### RECORDS SUPPLIED
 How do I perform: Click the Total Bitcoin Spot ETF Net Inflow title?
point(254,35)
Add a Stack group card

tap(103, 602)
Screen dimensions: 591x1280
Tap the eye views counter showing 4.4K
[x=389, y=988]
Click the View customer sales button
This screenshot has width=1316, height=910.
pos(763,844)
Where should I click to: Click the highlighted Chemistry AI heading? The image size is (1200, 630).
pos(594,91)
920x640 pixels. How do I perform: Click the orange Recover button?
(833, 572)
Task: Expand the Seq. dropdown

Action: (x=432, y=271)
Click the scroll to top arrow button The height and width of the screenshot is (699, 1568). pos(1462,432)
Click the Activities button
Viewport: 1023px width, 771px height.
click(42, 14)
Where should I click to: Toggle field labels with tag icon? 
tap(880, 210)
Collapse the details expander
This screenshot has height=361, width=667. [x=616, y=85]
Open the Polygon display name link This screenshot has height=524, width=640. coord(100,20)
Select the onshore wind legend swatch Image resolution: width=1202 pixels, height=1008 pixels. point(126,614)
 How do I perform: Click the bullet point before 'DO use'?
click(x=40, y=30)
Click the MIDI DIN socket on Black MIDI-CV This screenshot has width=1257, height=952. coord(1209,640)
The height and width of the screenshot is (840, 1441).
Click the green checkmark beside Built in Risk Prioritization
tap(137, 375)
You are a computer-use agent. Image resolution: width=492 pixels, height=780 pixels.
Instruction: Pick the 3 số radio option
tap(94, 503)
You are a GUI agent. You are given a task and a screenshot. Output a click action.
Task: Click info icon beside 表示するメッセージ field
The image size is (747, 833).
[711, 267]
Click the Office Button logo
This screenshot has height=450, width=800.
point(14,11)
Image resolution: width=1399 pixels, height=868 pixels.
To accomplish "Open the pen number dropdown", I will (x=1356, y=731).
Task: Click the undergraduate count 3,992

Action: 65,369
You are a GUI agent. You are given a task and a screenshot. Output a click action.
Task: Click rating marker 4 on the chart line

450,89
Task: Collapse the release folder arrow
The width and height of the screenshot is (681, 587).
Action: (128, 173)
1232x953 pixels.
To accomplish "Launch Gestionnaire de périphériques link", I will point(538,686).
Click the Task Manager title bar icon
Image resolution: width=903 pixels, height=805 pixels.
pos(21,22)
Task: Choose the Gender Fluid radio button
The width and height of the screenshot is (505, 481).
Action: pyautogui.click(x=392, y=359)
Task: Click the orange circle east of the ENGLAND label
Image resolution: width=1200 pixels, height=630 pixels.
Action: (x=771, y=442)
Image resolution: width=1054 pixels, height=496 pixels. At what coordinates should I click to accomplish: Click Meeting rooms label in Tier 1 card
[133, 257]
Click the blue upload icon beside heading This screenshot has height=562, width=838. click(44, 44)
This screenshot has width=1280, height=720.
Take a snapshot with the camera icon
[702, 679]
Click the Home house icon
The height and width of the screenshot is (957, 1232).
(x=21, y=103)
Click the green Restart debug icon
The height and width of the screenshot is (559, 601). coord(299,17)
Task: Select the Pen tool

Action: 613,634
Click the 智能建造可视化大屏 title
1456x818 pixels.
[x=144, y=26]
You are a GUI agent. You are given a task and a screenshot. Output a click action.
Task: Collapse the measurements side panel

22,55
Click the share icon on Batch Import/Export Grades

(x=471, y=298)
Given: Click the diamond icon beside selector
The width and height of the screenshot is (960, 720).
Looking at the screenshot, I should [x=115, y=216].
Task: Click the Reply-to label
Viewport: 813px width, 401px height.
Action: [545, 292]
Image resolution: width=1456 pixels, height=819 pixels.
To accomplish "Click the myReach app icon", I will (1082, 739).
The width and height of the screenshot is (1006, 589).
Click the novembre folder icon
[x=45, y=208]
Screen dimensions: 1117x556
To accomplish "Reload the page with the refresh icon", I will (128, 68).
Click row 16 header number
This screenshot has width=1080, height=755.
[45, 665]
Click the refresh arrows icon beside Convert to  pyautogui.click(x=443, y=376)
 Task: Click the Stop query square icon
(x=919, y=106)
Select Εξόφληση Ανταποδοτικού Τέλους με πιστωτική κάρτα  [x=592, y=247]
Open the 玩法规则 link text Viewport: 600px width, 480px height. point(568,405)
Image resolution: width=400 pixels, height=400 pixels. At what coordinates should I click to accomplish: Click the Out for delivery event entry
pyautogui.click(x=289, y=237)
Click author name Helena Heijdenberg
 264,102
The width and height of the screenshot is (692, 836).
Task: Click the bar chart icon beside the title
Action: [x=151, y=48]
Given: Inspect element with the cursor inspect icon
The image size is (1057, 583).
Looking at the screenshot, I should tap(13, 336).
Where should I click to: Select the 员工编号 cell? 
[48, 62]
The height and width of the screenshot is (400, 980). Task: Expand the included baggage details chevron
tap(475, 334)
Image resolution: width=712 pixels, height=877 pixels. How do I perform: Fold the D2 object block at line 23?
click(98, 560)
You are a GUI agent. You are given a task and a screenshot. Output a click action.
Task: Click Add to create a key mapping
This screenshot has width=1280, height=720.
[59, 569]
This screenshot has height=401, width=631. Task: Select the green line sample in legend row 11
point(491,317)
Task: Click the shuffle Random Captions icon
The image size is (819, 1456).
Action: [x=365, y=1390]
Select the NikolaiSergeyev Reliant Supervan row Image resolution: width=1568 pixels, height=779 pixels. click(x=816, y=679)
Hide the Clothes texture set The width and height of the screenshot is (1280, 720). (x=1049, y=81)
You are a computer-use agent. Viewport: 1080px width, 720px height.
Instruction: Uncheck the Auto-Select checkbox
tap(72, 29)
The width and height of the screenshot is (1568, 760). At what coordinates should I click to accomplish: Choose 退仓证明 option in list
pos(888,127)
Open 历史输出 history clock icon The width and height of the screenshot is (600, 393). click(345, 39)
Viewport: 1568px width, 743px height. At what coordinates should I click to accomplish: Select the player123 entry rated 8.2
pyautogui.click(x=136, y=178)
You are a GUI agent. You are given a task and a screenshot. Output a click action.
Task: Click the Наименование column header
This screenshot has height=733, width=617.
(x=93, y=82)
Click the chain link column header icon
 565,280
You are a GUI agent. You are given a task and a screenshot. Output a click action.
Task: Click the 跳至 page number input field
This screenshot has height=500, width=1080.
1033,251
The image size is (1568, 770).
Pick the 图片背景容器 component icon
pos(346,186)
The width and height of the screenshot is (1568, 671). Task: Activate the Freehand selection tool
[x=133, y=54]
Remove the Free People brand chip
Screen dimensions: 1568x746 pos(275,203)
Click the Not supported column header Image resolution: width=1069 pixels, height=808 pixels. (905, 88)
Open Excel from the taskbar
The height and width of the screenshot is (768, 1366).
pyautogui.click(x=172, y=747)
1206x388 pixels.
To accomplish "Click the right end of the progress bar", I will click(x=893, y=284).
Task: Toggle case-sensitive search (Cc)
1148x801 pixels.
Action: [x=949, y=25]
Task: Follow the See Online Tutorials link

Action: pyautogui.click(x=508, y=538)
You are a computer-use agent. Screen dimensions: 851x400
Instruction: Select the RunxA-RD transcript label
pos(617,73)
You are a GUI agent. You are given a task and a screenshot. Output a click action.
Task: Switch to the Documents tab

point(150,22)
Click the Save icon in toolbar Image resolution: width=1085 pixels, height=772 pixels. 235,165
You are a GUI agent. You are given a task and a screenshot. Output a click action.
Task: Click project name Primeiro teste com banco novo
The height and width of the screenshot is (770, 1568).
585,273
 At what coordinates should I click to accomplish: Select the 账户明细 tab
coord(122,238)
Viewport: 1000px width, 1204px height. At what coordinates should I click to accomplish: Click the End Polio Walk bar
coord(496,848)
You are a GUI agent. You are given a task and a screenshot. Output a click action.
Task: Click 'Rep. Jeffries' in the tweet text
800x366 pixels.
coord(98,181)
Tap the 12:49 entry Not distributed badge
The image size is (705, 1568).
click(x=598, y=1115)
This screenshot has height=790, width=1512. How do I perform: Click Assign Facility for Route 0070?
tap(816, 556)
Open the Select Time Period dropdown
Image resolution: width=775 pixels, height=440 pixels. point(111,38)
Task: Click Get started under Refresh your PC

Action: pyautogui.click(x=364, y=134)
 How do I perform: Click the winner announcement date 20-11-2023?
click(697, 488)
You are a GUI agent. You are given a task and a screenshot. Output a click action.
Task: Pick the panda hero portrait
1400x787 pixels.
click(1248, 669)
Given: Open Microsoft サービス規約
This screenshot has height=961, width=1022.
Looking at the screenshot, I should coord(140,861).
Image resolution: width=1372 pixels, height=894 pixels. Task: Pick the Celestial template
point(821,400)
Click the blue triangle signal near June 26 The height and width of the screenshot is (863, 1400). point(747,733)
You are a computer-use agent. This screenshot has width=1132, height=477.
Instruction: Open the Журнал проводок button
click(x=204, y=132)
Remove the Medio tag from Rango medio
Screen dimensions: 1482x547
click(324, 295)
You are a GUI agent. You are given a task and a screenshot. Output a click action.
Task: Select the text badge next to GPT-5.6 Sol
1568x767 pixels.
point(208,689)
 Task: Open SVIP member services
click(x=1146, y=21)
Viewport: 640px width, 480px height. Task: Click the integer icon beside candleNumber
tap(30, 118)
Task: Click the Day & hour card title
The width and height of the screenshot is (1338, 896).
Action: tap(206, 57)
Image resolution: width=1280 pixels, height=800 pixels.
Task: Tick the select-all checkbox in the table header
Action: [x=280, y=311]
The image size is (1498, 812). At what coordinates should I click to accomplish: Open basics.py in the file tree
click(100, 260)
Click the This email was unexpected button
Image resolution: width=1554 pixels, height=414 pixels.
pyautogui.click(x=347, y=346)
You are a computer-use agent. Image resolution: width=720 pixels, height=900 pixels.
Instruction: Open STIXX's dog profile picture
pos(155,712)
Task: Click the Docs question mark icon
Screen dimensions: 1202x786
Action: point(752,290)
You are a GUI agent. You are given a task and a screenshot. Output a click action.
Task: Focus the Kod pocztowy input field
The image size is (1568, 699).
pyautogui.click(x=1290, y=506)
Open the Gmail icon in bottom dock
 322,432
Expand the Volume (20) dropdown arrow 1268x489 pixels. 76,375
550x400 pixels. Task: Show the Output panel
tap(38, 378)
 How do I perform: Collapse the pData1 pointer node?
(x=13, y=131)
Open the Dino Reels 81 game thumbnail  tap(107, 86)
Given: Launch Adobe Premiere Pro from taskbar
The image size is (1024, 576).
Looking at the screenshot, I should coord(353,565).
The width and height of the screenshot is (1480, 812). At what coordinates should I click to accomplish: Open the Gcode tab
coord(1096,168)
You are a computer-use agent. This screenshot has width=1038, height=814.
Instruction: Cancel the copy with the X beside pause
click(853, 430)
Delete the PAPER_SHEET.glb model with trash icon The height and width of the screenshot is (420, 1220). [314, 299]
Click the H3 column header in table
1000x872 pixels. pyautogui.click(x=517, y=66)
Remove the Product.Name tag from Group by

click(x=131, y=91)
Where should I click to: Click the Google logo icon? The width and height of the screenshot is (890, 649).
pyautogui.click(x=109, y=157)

### AIM OF THE EXERCISE
Where the string "computer" occurs in a line of the listing, copy the line.

### TASK RESULT
You are a computer-use agent. Image resolution: width=492 pixels, height=780 pixels.
You are a computer-use agent. Viewport: 1080px width, 720px height.
You are a computer-use agent. Screen dimensions: 851x400
You are a computer-use agent. This screenshot has width=1132, height=477.
You are a computer-use agent. Image resolution: width=720 pixels, height=900 pixels.
You are a computer-use agent. This screenshot has width=1038, height=814.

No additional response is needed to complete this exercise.